<<<<

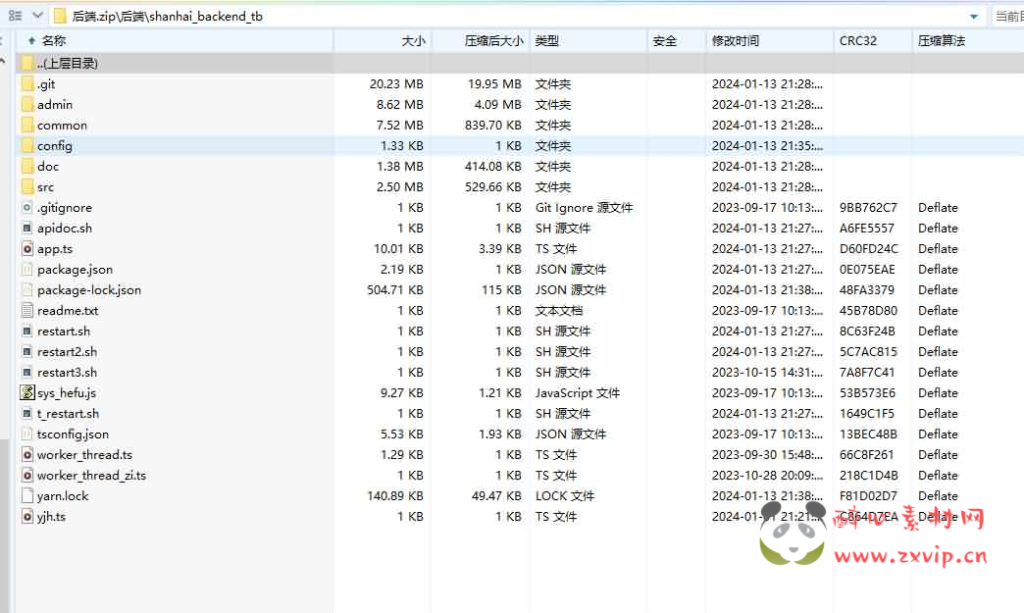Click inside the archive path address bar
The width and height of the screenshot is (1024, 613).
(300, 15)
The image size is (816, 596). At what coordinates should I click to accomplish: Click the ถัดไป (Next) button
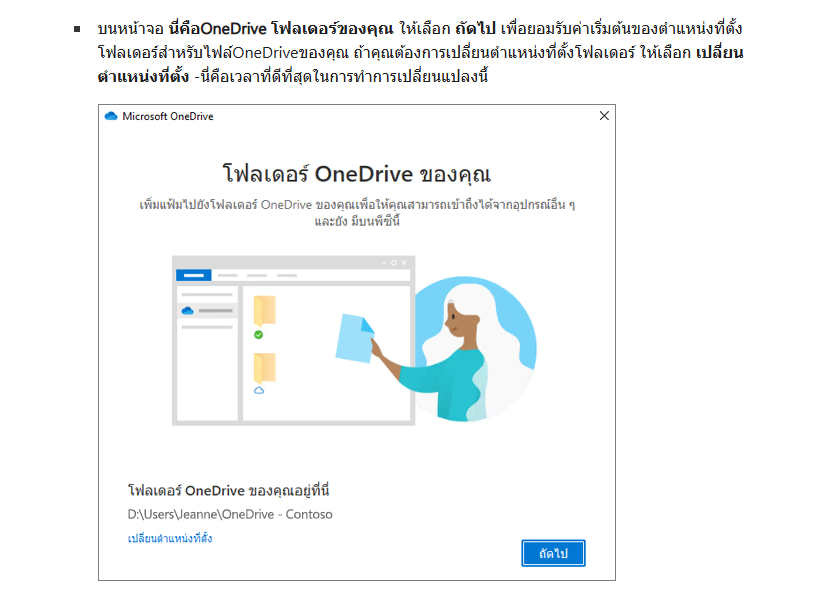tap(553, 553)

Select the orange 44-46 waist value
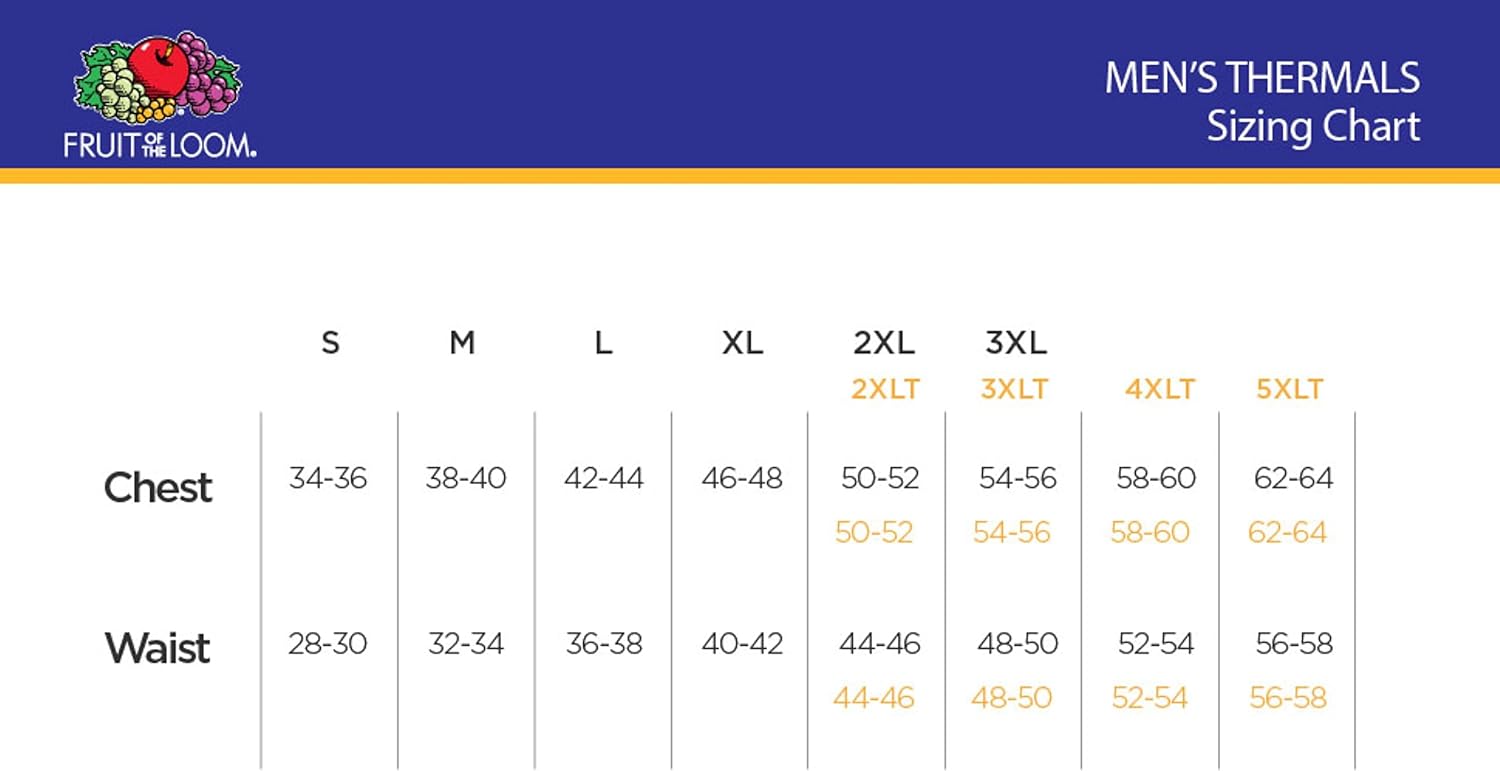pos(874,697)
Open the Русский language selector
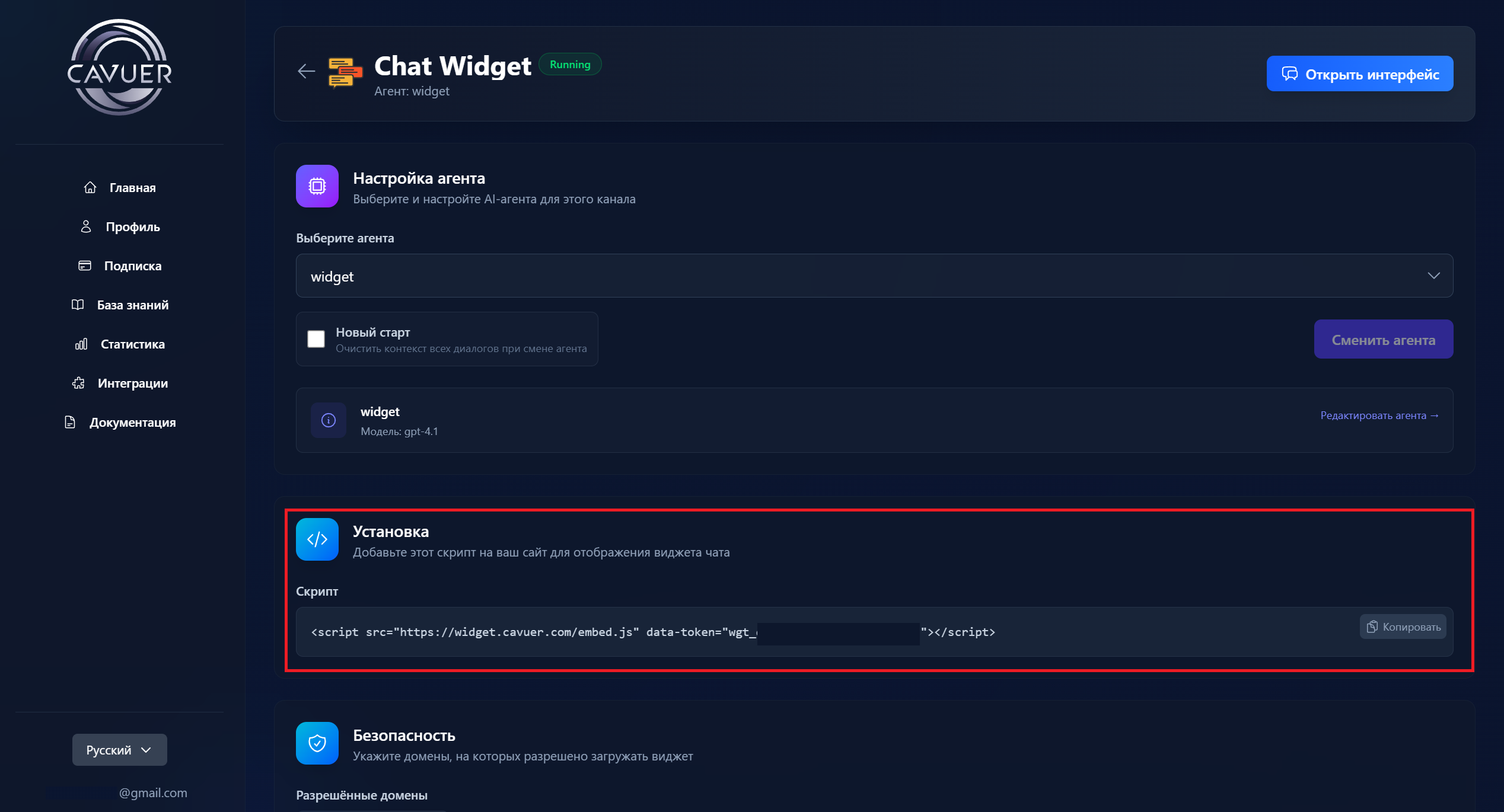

>>>>

◆ What this task involves ◆
Quote every row above verbatim, omitting the pictures.

◆ Written response ◆
Click inside the archive path address bar
The width and height of the screenshot is (1024, 613).
(300, 15)
The image size is (816, 596). At what coordinates should I click to accomplish: Click the ถัดไป (Next) button
tap(553, 553)

Select the orange 44-46 waist value
pos(874,697)
Open the Русский language selector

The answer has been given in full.